2010-10-07
High Quality Wireless Audio From An Android Phone
I've been thinking about ways to use the EVO as a car audio player (augmenting/partially replacing a carpc with dash-mounted touchscreen). What's the best way to get high quality audio from it? Options:
- Headphone Jack. But it's a hassle to connect a cable all the time. And the headphone output on the HTC EVO is almost 1990s-laptop-bad; it's pretty clear that HTC cut corners on the analog filtering. The bass is badly distorted.
- USB. Apparently some head units can mount a smartphone as a USB storage device, and then play audio from it. This approach requires only 1 cable to both charge, and get audio from, the phone. And it can provide high quality given the decoder, DAC, and amp are entirely outside the phone. But, I want to control playback from the phone itself, and don't have (nor want to buy) one of the few headunits that support USB. Finally, the USB storage approach is incompatible with streaming audio over 3G (Pandora).
- HDMI. Might be possible, but still has the cabling problem.
- Phone-as-Wifi-AP: This is not so bad -- allows lossless audio streaming over IP, but, it prevents the phone itself from accessing the Internet via wifi (which is a bummer when parked outside a Starbucks).
- Ad-Hoc Wifi: Isn't supported by Android yet
- Car-as-Wifi-AP: More difficult to implement (most USB Wifi dongles don't support AP mode in Linux; I don't want to add a standalone AP in addition to the CarPC). And it would probably break internet access on the phone, as the CarPC is not a gateway.

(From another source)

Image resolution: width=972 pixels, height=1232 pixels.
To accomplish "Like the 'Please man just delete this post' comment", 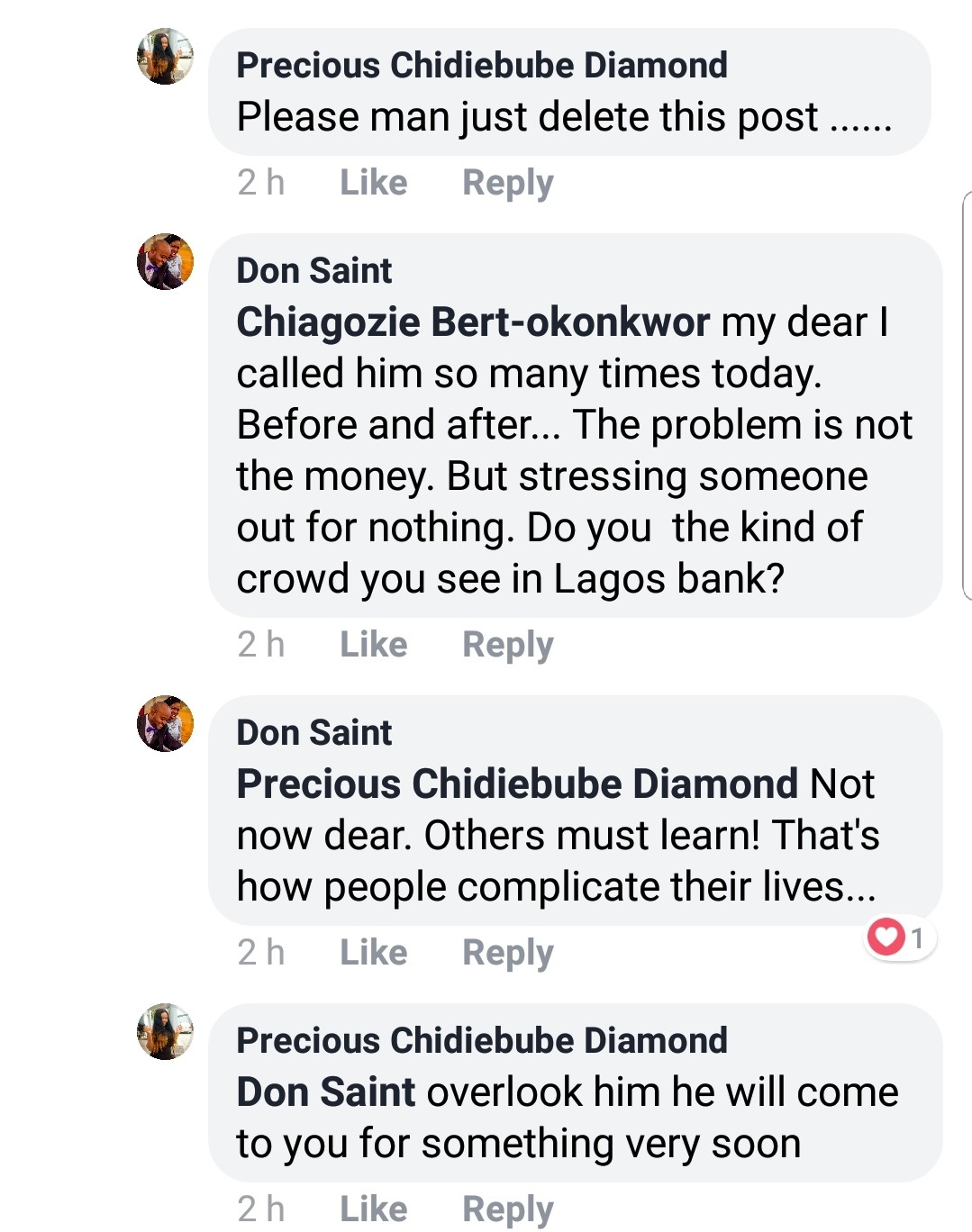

- Bluetooth: Connect a $20 USB BT dongle and then use the CarPC as an A2DP SBC sink (or, buy/build a standalone BT DAC). Unfortunately, Android doesn't support A2DP MP3 or AptX, and SBC is a poor codec. But the headphone output on the EVO is so aweful, that a good USB DAC on the CarPC should easily beat it, even after the SBC losses. And this approach doesn't require cabling and doesn't conflict with internet access over wifi.